Test of Independence
Use the Test of Independence (also called the chi-square contingency test) when you have two categorical variables and want to determine whether they are statistically related. The expected frequency for each cell is calculated as:
Eᵢⱼ = (Row Totalᵢ × Column Totalⱼ) / Grand Total
Degrees of Freedom
Degrees of freedom (df) determine which chi-square distribution to use when computing the p-value. The df reflects how many independent pieces of information you have after accounting for constraints.
- Goodness of Fit:df = k − 1, where k is the number of categories. We lose 1 degree of freedom because the observed frequencies must sum to the total.
- Test of Independence:df = (rows − 1) × (columns − 1). For a 2×2 table, df = 1. For a 3×4 table, df = 6.
A higher df shifts the chi-square distribution to the right, requiring a larger χ² value to achieve statistical significance at the same alpha level.
Chi-Square Critical Values Table
The table below shows critical χ² values for common degrees of freedom and significance levels. If your calculated χ² exceeds the critical value, the result is statistically significant.
| df | α = 0.10 | α = 0.05 | α = 0.025 | α = 0.01 |
|---|---|---|---|---|
| 1 | 2.706 | 3.841 | 5.024 | 6.635 |
| 2 | 4.605 | 5.991 | 7.378 | 9.21 |
| 3 | 6.251 | 7.815 | 9.348 | 11.345 |
| 4 | 7.779 | 9.488 | 11.143 | 13.277 |
| 5 | 9.236 | 11.07 | 12.832 | 15.086 |
| 6 | 10.645 | 12.592 | 14.449 | 16.812 |
| 8 | 13.362 | 15.507 | 17.535 | 20.09 |
| 10 | 15.987 | 18.307 | 20.483 | 23.209 |
| 15 | 22.307 | 24.996 | 27.488 | 30.578 |
| 20 | 28.412 | 31.41 | 34.17 | 37.566 |
Chi-Square Calculation Examples
Example 1: Goodness of Fit — Fair Die
You roll a die 100 times and observe: 16, 18, 16, 14, 12, 24. Is the die fair?

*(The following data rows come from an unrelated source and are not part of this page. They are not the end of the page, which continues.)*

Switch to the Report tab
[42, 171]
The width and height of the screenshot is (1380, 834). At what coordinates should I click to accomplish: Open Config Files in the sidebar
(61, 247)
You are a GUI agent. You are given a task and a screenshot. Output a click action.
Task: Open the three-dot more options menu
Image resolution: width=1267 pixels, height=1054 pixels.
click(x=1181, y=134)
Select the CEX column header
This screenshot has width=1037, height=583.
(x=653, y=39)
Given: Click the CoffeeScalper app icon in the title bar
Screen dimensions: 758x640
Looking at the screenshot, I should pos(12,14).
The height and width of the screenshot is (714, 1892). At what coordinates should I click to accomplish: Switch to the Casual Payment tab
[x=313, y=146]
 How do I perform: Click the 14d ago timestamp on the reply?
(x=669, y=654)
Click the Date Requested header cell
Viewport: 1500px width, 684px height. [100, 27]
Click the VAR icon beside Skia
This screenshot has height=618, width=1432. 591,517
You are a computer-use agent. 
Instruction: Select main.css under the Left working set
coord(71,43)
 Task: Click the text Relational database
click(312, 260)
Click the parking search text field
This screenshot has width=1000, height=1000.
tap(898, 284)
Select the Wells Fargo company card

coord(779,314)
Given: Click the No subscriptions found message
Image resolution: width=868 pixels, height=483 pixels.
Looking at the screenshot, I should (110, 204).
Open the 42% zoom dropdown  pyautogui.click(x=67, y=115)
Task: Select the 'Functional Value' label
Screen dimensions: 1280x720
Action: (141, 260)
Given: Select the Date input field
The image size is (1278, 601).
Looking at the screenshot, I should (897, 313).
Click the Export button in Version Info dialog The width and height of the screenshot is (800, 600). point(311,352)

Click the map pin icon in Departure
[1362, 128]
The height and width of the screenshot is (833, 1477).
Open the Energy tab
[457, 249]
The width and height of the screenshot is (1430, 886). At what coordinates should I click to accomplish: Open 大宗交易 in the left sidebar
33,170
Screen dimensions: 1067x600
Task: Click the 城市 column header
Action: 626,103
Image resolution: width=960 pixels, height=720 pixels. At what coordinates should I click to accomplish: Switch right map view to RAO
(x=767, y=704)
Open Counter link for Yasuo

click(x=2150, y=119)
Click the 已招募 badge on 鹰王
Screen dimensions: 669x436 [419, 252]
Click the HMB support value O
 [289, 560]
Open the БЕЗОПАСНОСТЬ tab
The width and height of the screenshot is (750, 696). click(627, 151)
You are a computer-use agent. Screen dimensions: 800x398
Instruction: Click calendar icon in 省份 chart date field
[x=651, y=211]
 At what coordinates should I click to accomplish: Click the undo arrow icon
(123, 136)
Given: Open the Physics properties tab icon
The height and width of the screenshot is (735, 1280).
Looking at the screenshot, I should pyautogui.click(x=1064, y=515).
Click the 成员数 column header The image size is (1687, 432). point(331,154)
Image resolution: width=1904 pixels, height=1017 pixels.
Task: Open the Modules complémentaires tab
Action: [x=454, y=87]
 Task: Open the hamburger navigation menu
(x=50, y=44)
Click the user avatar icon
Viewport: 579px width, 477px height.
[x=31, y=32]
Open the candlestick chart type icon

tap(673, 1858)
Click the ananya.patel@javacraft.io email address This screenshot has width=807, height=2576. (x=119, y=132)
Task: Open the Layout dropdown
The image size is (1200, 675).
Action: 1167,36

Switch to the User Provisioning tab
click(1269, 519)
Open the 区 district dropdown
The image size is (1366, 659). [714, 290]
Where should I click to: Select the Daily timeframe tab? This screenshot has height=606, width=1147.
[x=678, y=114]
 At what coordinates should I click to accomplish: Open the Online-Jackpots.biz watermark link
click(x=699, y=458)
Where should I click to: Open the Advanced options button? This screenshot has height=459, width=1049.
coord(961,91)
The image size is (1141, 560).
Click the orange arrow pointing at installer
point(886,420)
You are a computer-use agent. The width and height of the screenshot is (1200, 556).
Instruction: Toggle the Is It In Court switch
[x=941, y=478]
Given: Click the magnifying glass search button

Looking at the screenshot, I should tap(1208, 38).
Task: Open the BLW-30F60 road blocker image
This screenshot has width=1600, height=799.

Expected frequency for each face: 100 / 6 ≈ 16.67.
χ² = (16 − 16.67)² / 16.67 + (18 − 16.67)² / 16.67 + ...
χ² ≈ 4.68, df = 5
p-value ≈ 0.456
Result: Not significant (α = 0.05). No evidence the die is unfair.
Example 2: Test of Independence — Gender vs. Preference
Survey of 100 people: Do men and women prefer different products? Contingency table: Men — 20 prefer A, 30 prefer B; Women — 35 prefer A, 15 prefer B.
Row totals: Men = 50, Women = 50
Col totals: A = 55, B = 45, Grand = 100
Expected (Men, A) = 50 × 55 / 100 = 27.5
χ² ≈ 8.08, df = 1
p-value ≈ 0.004
Result: Significant (α = 0.05). Gender and preference are related.
Assumptions & Limitations
- Independence: Each observation must be independent of others. Repeated measures or clustered data violate this assumption.
- Expected frequency rule:Each expected cell frequency should be at least 5. If not, consider combining categories or using Fisher's exact test (for 2×2 tables).
- Categorical data: Chi-square tests apply only to counts, not means or proportions expressed as decimals. For continuous data, use t-tests or ANOVA.
- Sample size: The chi-square approximation improves with larger samples. Very small samples may produce unreliable p-values.
- Two-sided only: Chi-square tests are inherently non-directional. They detect any departure from the expected distribution, not a specific direction.